• _Problem to solve_
Retyped exactly and without pictures, the lines from the one with "Given: Expand the Z COSTRUZIONI subtask group" through the end of the listing must form the entire answer.

• _Listed records_
========================

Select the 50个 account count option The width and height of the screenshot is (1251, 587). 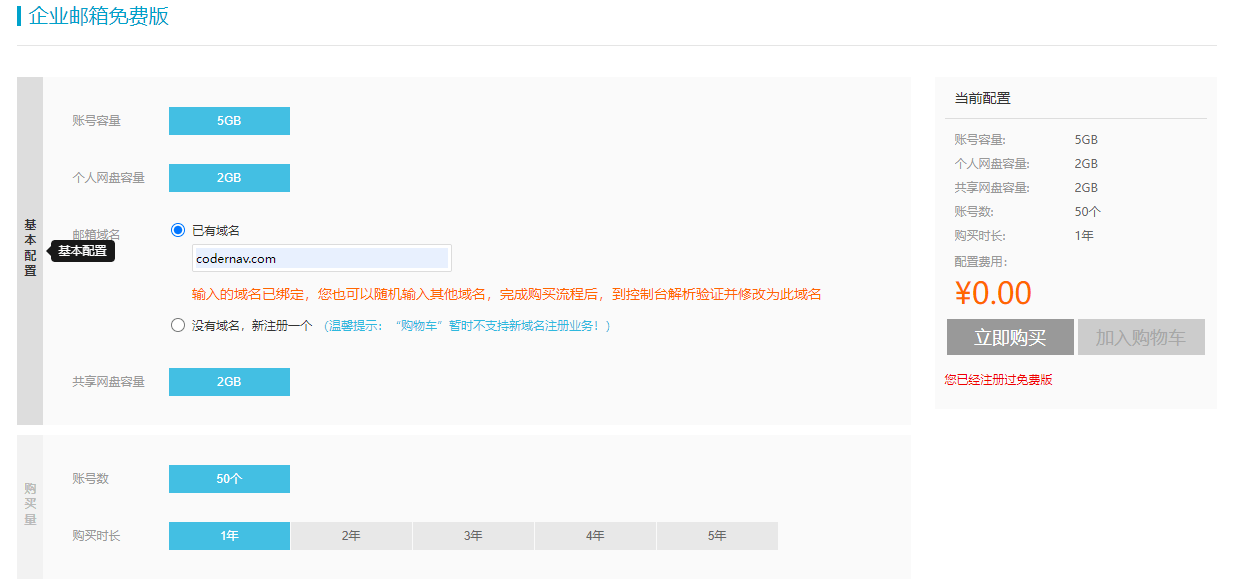229,479
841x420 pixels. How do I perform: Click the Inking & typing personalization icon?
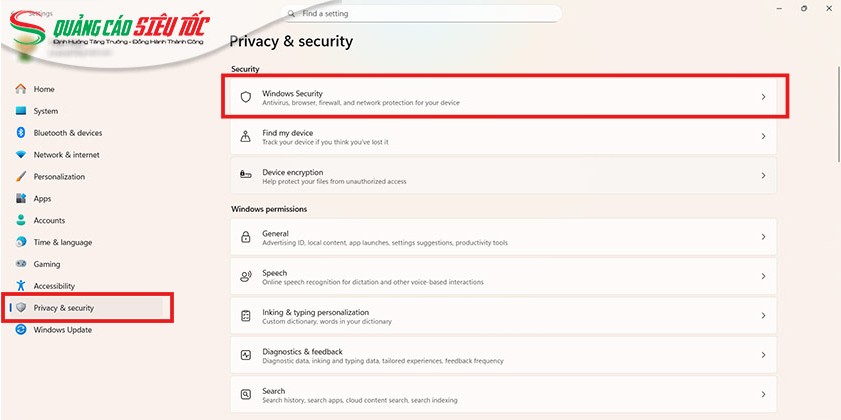click(245, 315)
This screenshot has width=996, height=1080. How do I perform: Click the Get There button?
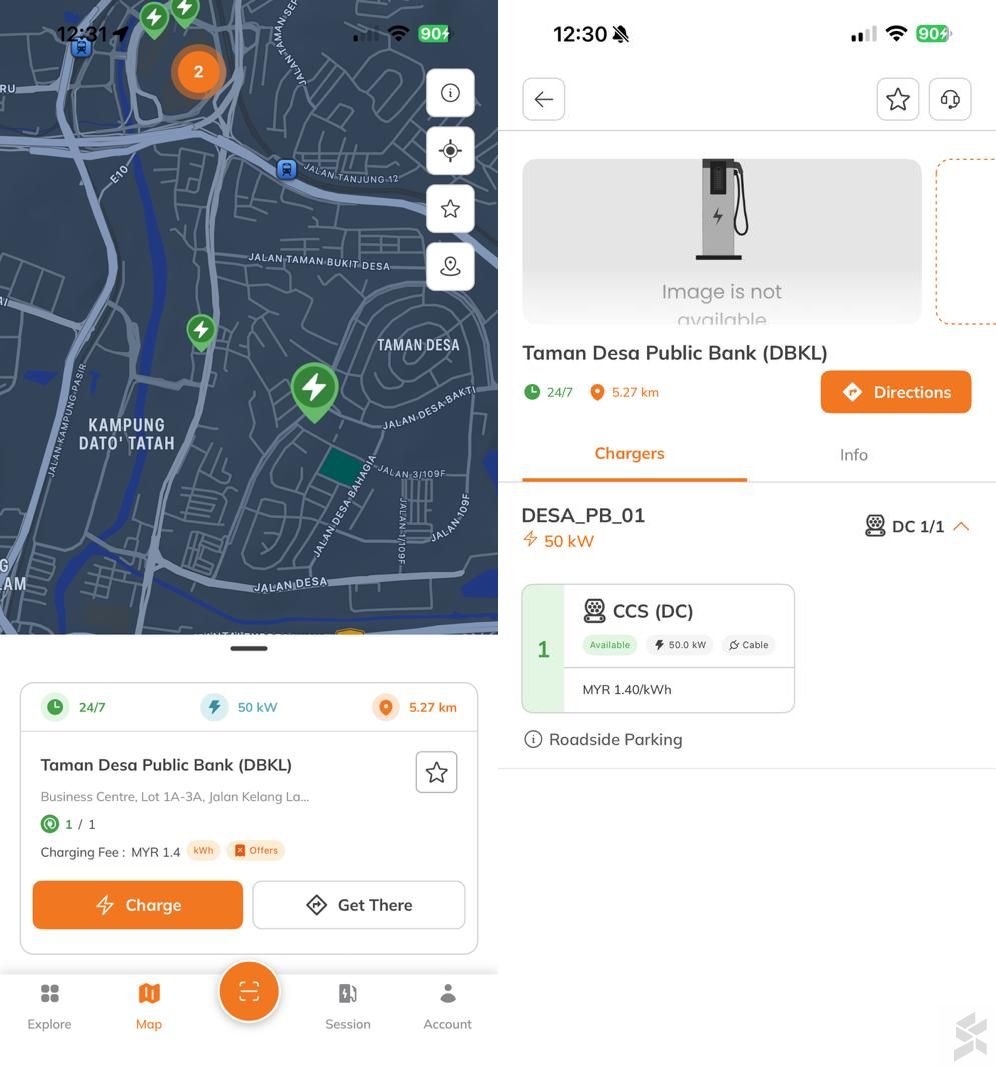(358, 905)
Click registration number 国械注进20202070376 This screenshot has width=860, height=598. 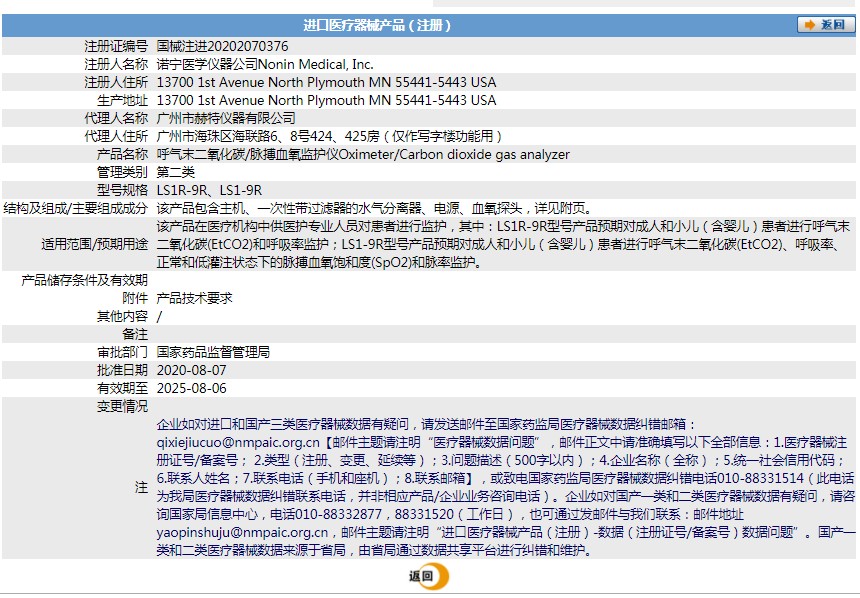[223, 46]
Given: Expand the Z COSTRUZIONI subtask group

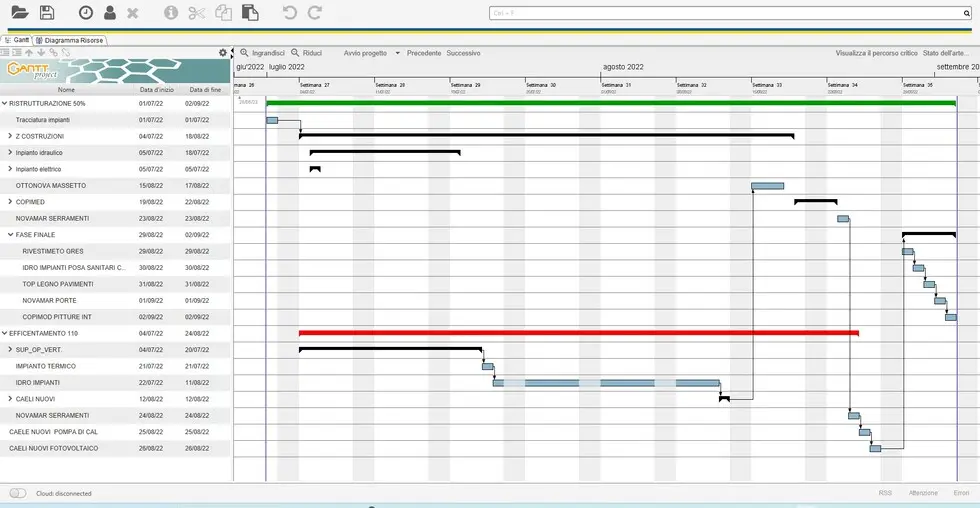Looking at the screenshot, I should tap(10, 136).
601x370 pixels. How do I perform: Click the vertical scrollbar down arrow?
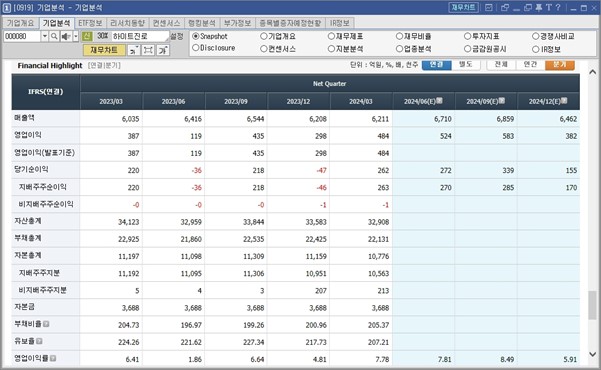click(x=592, y=354)
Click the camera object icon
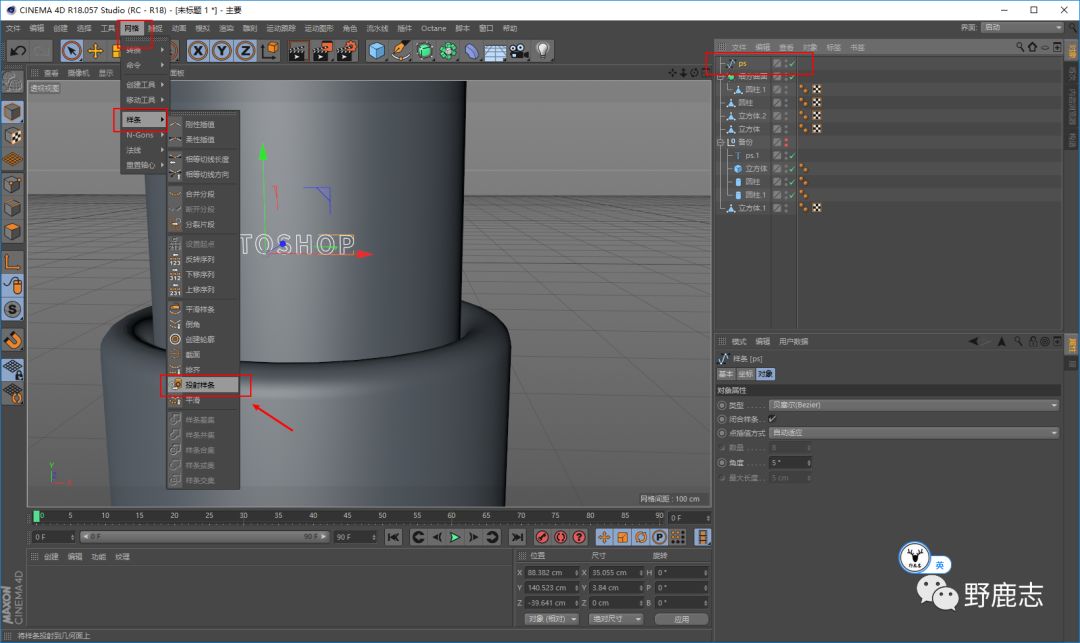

========================

• _Response area_
Given: Expand the Z COSTRUZIONI subtask group

Looking at the screenshot, I should tap(10, 136).
601x370 pixels. How do I perform: Click the vertical scrollbar down arrow?
click(x=592, y=354)
Click the camera object icon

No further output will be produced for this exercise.